Karthik Murugan Karthik Murugan - 7 months ago 21
SQL Question

Connect by query

I'm storing hierarchical data in a table. When a resource is accessed by its hierarchical path (grantParent/parent/resource), I need to locate the resource using a CONNECT BY query.

Note: SQL commands are exported from EnterpriseDB, but it should work in Oracle too.

Table structure:

CREATE TABLE resource_hierarchy
(
resource_id character varying(100) NOT NULL,
resource_type integer NOT NULL,
resource_name character varying(100),
parent_id character varying(100)
)
WITH (
OIDS=FALSE
);


Data:

INSERT INTO "resource_hierarchy" (resource_id,resource_type,resource_name,parent_id) VALUES ('36d27991', 3, 'areaName', 'a616f392');
INSERT INTO "resource_hierarchy" (resource_id,resource_type,resource_name,parent_id) VALUES ('a616f392', 3, 'townName', 'fcc1ebb7');
INSERT INTO "resource_hierarchy" (resource_id,resource_type,resource_name,parent_id) VALUES ('fcc1ebb7', 2, 'stateName', '8369cc88');
INSERT INTO "resource_hierarchy" (resource_id,resource_type,resource_name,parent_id) VALUES ('8369cc88', 5, 'countryName', null);


Now, when I receive a path like

countryName/stateName/townName/areaName


I'm executing a query like,

select LEVEL,* from resource_hierarchy
WHERE resource_name = (
CASE LEVEL
WHEN 1 THEN 'areaName'
WHEN 2 THEN 'townName'
WHEN 3 THEN 'stateName'
WHEN 4 THEN 'countryName'
ELSE ''
END
)
connect by prior parent_id = resource_id
start with resource_name = 'areaName';


My expected results are:

LEVEL resource_id resource_type resource_name parent_id
-------------------------------------------------------------
1 36d27991 3 areaName a616f392
2 a616f392 3 townName fcc1ebb7
3 fcc1ebb7 2 stateName 8369cc88
4 8369cc88 5 countryName <null>


This query works fine, but I'm not sure if it would run faster, when my table is big like hundreds of thousands of entries.

Can you optimize this query for my requirement?

Edited:

EXPLAIN for the above query: I've defined two indices - one on resource_id (primary key) and another on parent_id

Sort (cost=66.85..66.86 rows=1 width=694)
Sort Key: connectby_cte.siblingssortcol
CTE prior
-> Recursive Union (cost=0.00..65.83 rows=31 width=151)
-> WindowAgg (cost=0.00..3.12 rows=1 width=83)
-> Seq Scan on resource_hierarchy (cost=0.00..3.11 rows=1 width=83)
Filter: ((resource_name)::text = 'areaName'::text)
-> WindowAgg (cost=0.33..6.21 rows=3 width=151)
-> Hash Join (cost=0.33..6.15 rows=3 width=151)
Hash Cond: ((resource_hierarchy_1.resource_id)::text = (prior.parent_id)::text)
Join Filter: connectby_cyclecheck(prior.recursionpath, (resource_hierarchy_1.parent_id)::text)
-> Seq Scan on resource_hierarchy resource_hierarchy_1 (cost=0.00..2.89 rows=89 width=83)
-> Hash (cost=0.20..0.20 rows=10 width=286)
-> WorkTable Scan on prior (cost=0.00..0.20 rows=10 width=286)
-> CTE Scan on prior connectby_cte (cost=0.00..1.01 rows=1 width=694)
Filter: ((resource_name)::text = CASE level WHEN 1 THEN 'areaName'::text WHEN 2 THEN 'townName'::text WHEN 3 THEN 'stateName'::text WHEN 4 THEN 'countryName'::text ELSE ''::text END)

Answer

Disclaimer: My primary experience belongs to Oracle DBMS, so pay attention to details if applying solution to Postgres.


Where clause applied after full hierarchy already built, therefore in original query database engine started retrieving data with specified resource_name at any level and building a full tree for each found record.

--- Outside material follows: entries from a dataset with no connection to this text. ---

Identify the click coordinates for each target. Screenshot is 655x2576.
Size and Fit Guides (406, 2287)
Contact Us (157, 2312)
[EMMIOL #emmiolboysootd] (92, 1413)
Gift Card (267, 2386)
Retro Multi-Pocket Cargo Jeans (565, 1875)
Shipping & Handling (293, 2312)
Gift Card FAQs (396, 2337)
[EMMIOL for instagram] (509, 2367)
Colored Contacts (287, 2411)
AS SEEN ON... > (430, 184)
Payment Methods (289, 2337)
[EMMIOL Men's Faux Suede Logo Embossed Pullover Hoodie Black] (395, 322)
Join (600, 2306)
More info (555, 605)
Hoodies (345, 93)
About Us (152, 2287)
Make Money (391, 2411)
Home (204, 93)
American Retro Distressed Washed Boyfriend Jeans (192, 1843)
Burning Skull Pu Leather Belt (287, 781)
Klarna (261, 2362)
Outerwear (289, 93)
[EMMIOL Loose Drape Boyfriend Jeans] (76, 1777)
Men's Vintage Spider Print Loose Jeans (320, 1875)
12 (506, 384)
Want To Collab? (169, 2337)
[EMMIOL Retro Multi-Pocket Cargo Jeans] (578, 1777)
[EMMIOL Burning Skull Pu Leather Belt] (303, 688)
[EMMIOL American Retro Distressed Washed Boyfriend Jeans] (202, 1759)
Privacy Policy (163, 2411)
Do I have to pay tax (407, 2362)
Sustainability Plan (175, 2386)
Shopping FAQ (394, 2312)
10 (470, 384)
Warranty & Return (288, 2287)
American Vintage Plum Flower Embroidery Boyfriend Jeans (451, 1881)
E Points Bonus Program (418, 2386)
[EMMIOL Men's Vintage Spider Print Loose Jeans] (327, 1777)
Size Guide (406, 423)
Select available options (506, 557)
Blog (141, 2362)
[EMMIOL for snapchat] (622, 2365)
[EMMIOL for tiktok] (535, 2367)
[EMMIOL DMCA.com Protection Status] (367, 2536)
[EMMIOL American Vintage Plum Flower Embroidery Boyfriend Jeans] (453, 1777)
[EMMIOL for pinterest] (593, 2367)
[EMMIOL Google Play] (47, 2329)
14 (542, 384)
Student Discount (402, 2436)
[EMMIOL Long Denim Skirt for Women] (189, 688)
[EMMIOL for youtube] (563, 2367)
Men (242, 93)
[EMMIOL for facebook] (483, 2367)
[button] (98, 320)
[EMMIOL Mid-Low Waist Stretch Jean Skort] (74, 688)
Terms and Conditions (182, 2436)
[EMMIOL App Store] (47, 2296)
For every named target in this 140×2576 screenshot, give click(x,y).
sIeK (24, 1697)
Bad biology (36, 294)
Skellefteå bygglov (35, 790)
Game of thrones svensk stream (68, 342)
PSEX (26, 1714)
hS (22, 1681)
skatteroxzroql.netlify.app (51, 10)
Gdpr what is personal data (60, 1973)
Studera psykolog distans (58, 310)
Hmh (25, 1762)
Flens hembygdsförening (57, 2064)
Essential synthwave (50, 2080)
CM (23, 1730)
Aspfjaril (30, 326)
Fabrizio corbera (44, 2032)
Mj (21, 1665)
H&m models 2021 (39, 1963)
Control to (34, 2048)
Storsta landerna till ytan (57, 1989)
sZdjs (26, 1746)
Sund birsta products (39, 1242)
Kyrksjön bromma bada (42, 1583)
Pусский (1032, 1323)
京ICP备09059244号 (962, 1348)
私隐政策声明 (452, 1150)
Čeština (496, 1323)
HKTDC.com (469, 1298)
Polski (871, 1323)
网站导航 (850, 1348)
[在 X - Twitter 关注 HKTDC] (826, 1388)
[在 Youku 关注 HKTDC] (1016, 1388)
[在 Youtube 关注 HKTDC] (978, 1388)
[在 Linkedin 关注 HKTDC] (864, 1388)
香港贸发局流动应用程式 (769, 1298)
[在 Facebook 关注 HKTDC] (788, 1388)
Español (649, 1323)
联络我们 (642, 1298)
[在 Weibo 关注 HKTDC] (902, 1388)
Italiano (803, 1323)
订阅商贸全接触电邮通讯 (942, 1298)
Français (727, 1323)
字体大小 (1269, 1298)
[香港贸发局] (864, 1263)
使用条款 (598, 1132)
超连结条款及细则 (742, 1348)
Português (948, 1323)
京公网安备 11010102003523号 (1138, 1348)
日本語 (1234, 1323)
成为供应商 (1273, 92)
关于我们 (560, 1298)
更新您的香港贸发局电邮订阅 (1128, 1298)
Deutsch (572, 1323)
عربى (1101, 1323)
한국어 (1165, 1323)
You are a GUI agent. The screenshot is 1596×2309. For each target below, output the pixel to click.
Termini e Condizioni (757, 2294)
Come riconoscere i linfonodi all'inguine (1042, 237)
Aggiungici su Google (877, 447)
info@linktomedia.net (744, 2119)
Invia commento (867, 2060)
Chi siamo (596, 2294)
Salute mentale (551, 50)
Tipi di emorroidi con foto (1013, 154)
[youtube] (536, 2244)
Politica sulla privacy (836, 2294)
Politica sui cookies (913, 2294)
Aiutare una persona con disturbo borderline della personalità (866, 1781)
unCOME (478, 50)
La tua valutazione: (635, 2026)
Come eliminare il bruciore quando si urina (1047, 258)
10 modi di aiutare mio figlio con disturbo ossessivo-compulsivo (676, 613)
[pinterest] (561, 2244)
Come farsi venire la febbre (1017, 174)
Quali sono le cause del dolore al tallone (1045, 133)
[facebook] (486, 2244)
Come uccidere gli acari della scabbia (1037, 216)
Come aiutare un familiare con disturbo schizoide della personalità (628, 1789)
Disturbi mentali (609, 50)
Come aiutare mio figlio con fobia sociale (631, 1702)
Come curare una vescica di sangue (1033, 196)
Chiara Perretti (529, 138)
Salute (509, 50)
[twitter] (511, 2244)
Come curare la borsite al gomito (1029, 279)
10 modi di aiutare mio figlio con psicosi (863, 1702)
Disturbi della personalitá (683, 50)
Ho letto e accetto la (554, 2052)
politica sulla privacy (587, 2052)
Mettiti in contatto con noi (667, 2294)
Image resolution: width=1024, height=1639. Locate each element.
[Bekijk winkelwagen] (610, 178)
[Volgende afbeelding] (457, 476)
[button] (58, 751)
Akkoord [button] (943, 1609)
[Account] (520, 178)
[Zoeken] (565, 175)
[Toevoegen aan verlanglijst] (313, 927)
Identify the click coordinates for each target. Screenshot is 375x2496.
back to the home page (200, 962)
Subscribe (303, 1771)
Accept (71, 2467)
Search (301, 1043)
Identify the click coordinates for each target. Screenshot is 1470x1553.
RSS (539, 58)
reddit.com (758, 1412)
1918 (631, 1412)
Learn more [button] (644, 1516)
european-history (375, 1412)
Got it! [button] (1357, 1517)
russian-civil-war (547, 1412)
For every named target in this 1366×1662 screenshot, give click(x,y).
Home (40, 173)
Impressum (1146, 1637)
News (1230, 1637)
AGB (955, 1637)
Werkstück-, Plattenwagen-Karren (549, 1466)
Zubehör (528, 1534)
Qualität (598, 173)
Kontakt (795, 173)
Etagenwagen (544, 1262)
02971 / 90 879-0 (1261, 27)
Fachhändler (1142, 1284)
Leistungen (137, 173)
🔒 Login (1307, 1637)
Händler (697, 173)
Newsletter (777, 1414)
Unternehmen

Filtering occurs only on the next step.
Documentation:

  1. Oracle selects the root row(s) of the hierarchy—those rows that satisfy the START WITH condition.

  2. Oracle selects the child rows of each root row. Each child row must satisfy the condition of the CONNECT BY condition with respect to one of the root rows.

  3. Oracle selects successive generations of child rows. Oracle first selects the children of the rows returned in step 2, and then the children of those children, and so on. Oracle always selects children by evaluating the CONNECT BY condition with respect to a current parent row.

  4. If the query contains a WHERE clause without a join, then Oracle eliminates all rows from the hierarchy that do not satisfy the condition of the WHERE clause. Oracle evaluates this condition for each row individually, rather than removing all the children of a row that does not satisfy the condition.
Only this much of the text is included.